21/10/2024

Servir et donner sa vie en rançon pour beaucoup Mc 10, 45 (29ème dimanche suite)

La théologie du rachat de l’offense faite à Dieu par Anselme de Cantorbéry incurve notre lecture sans même que nous le sachions. Puisque par le péché, même le plus insignifiant, l’offensé, Dieu, est immense, la compensation doit être à la dimension de son immensité. Il faut donc la mort du fils, la mort de Dieu. Théologie de la satisfaction, dit-on.

Evidemment, ce n’est pas acceptable. Joseph Ratzinger a en son temps, et à plusieurs reprise, exprimé l’invalidité d’Anselme sur ce point. Dieu ne peut ni réclamer ni accepter la mort du fils pour payer la dette d’une humanité coupable, amende et peine capitale tout autant. Le latin de la vulgate semble mieux passer même s’il dit la même chose, donner sa vie en pour racheter beaucoup, en rachat de beaucoup. Mais la rançon et le rachat, c’est la même chose.

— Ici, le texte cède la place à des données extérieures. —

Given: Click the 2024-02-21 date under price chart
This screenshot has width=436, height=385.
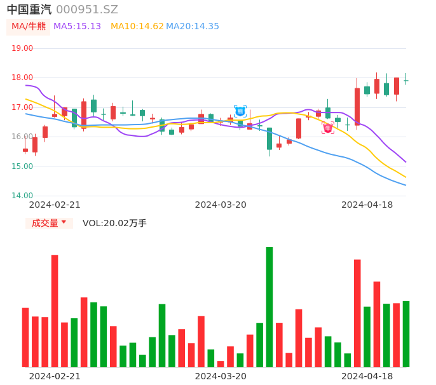Looking at the screenshot, I should pos(55,205).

J’essayais de traduire servir et mettre le prix en donnant sa vie pour beaucoup. Mais cela ne marchait pas vraiment, ne serait-ce que grammaticalement. Il a mis le prix permet comme le grec de ne pas avoir de complément au verbe donner. A qui donne-t-il la rançon ? Le texte ne le dit pas.

Et ce dimanche, j’entends une référence à Martin Pochon. Quelle drôle d’idée de penser que c’est à Dieu qu’il faudrait payer le prix. C’est là qu’Anselme fausse la précompréhension. De qui beaucoup sont-ils les esclaves ou otages à racheter, à libérer ? Certainement pas de Dieu. De qui alors, si ce n’est de ceux qui reçoivent la mort de Jésus comme la satisfaction de leur attente, être débarrassé de lui et de ce qu’il dit.

C’est aux prêtres (et aux politiques, dans l’Antiquité on ne peut jamais séparer le religieux et le politique, mais aussi le social comme règles de vie qui dictent les comportements) que la note est payée. Beaucoup sont libérés de la conception que les prêtres se font de Dieu pour mieux entraver, enchaîner et les autres, et Dieu. Jésus paie la libération des hommes parce qu’il paie celle de Dieu. Ce que l’on fait aux frères, c’est au Père qu’on le fait.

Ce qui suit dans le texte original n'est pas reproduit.